II. PROBLEM AND RELATED WORK 

There is a lack of knowledge of the status of implementation of data mining technology within the 
healthcare system in Tanzania, the benefits of implementing such technologies and identification of best fit 
framework. Medical data mining is a key technique used to extract useful clinical knowledge from medical 
records. A number of scoring systems exist around the globe that use medical knowledge for various conditions 
but we don't have any in Tanzania.
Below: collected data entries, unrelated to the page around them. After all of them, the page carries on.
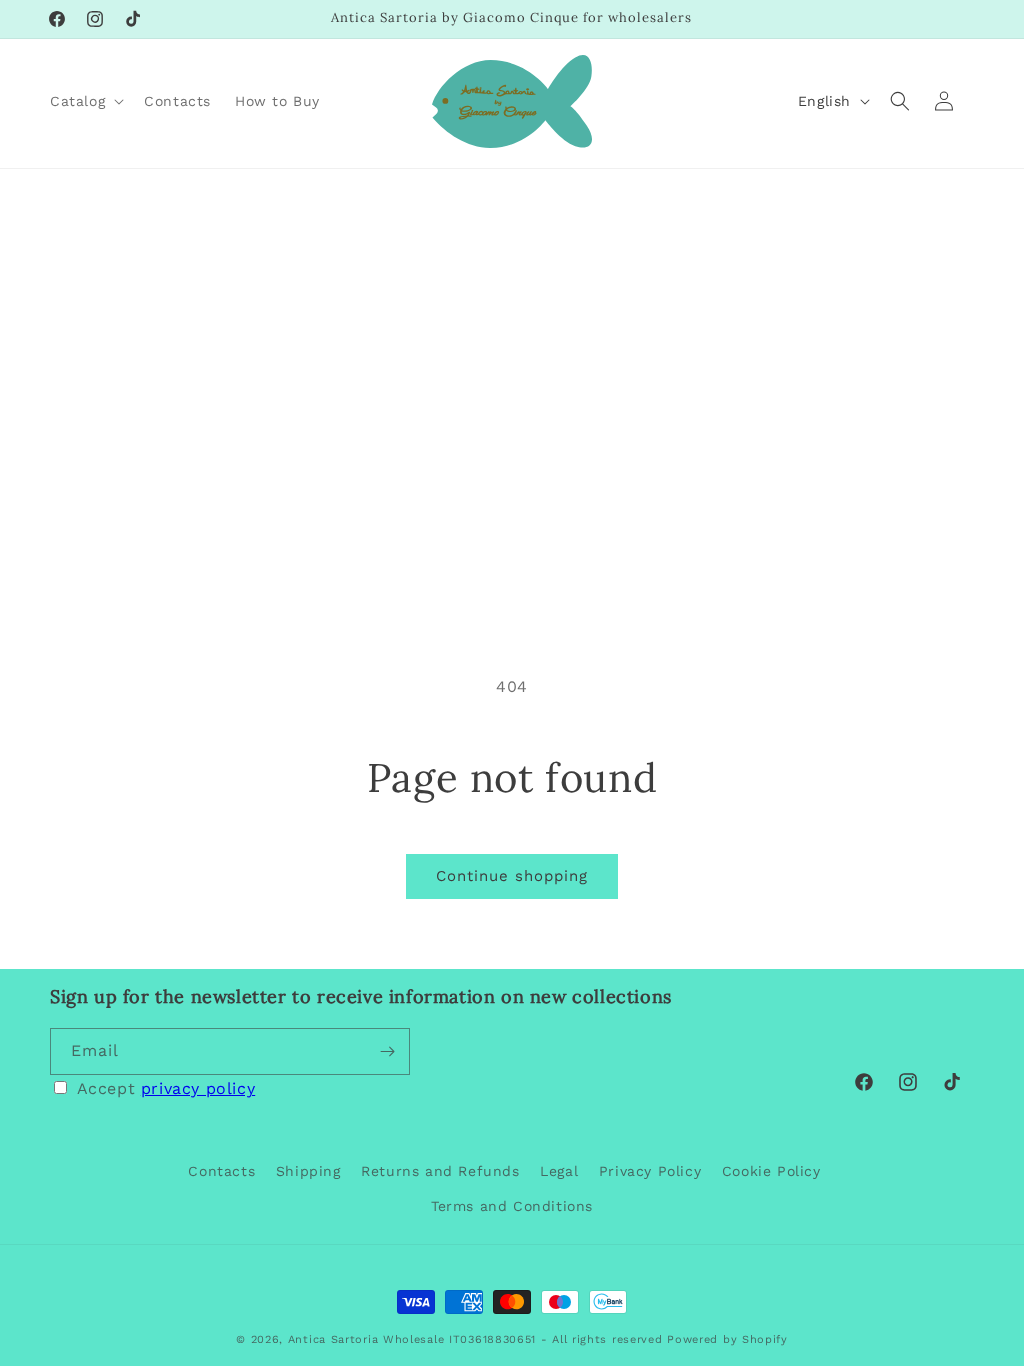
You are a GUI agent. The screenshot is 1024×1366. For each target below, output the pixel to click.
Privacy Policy (650, 1171)
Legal (559, 1171)
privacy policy (198, 1088)
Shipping (308, 1171)
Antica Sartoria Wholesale (366, 1339)
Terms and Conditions (512, 1206)
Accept (166, 1088)
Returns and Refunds (440, 1171)
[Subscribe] (387, 1051)
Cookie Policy (771, 1171)
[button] (85, 101)
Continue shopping (512, 876)
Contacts (221, 1171)
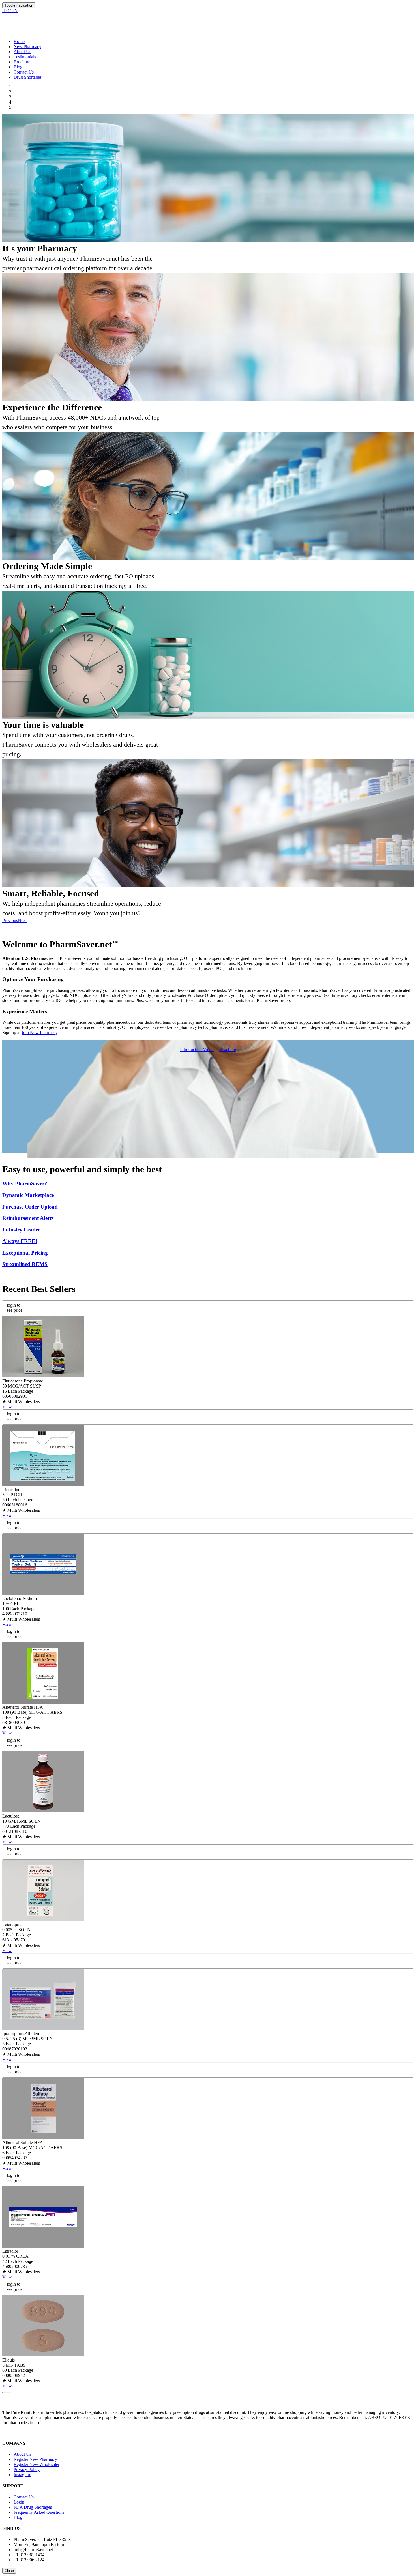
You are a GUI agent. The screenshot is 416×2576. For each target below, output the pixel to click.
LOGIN (10, 10)
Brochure (22, 61)
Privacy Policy (27, 2469)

We have number of examples which uses data mining for various reasons: 

• Arkansas data network evaluates re-admission and resources utilization, compares the data against current 
scientific literature and then determines the best treatments to lower spending [3]. 

• Group health co-operative sorts its patients by their demographic traits and medical conditions in order to 
discover which groups use the most resources. In this way, programs can be developed to help educate 
"problem" populations on how to better prevents or manage their conditions [3]. 

• The Acute Physiology and Chronic Health Evaluation (APACHE) series of models are developed to predict 
the individual patient's risk of hospital death in ICU, based on a number of physiological variables. The 
original APACHE model was developed in 1981 as an export -based scoring system. The later versions are 
based on logistic regression models. The models were trained on 17000 of cases in more than 40 hospitals 
[4]. 

• The Pneumonia Severity of Illness Index is another logistic regression model that predicts the risk of death 
within 30 days for adult patients with pneumonia. The model was developed by the Pneumonia Patient 
Outcome Research Team (PORT) in 1997 and was validated over 50000 patients in 275 hospitals in US and 
Canada. The developers claim that by using this model, up to 30% of pneumonia patients can be treated 
safely as outpatients, resulting in an annual savings of 1.2 billion dollars [4]. 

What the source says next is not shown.